TASK TO CARRY OUT: Please print, exactly, only the lines in the entries below from the line that has "You are a computer-use" through the line that has "The width and". Pictures don't go in.
[[ MATERIAL FOR THE TASK, beginning ]]
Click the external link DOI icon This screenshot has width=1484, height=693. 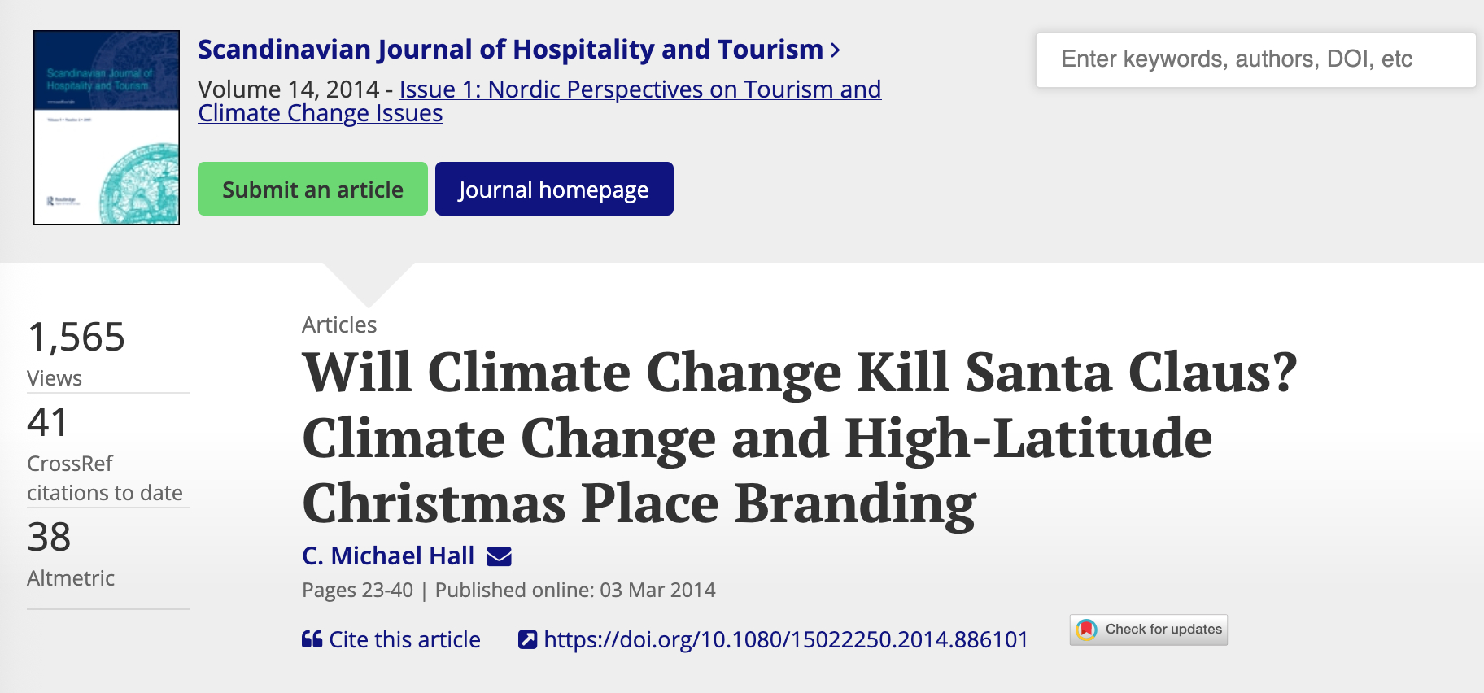(x=527, y=639)
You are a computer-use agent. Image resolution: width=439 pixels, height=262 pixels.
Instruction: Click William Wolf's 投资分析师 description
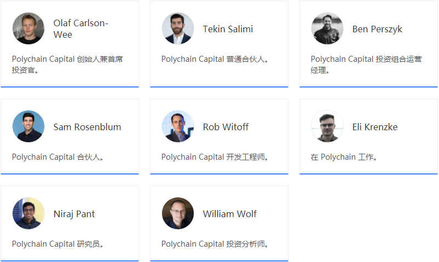[x=215, y=244]
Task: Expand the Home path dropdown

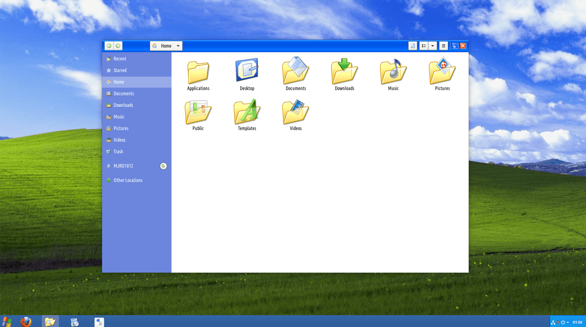Action: (x=178, y=46)
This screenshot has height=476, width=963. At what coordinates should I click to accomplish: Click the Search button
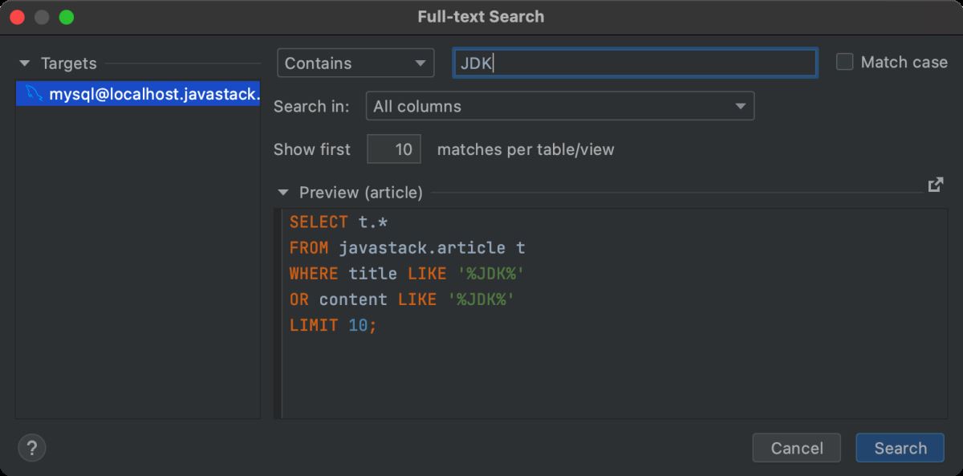tap(900, 448)
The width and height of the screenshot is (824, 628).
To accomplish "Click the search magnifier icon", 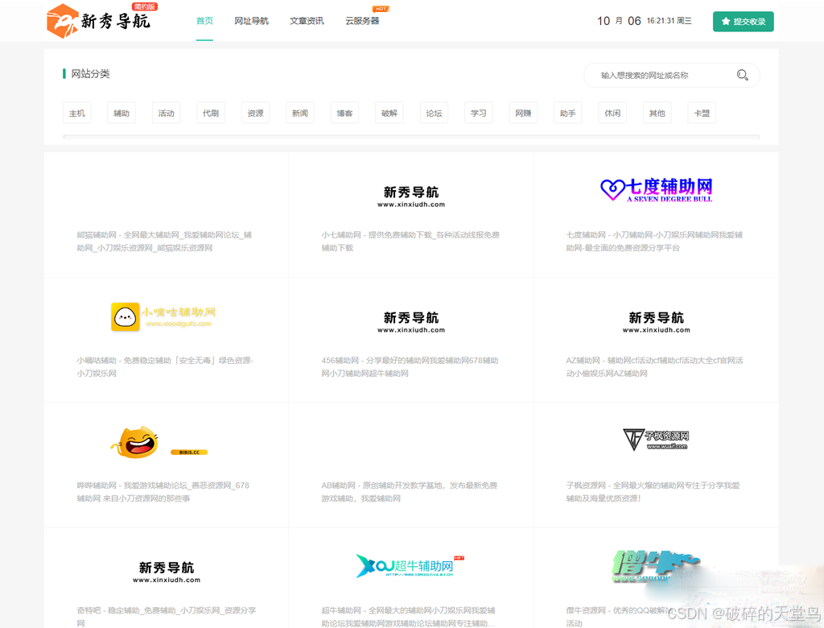I will pos(742,75).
[[ MATERIAL FOR THE TASK, end ]]
ANSWER FOR THIS EXERCISE:
You are a computer-use agent. Image resolution: width=439 pixels, height=262 pixels.
Instruction: Click William Wolf's 投资分析师 description
[x=215, y=244]
Task: Expand the Home path dropdown

Action: (x=178, y=46)
This screenshot has height=476, width=963. At what coordinates should I click to accomplish: Click the Search button
tap(900, 448)
The width and height of the screenshot is (824, 628).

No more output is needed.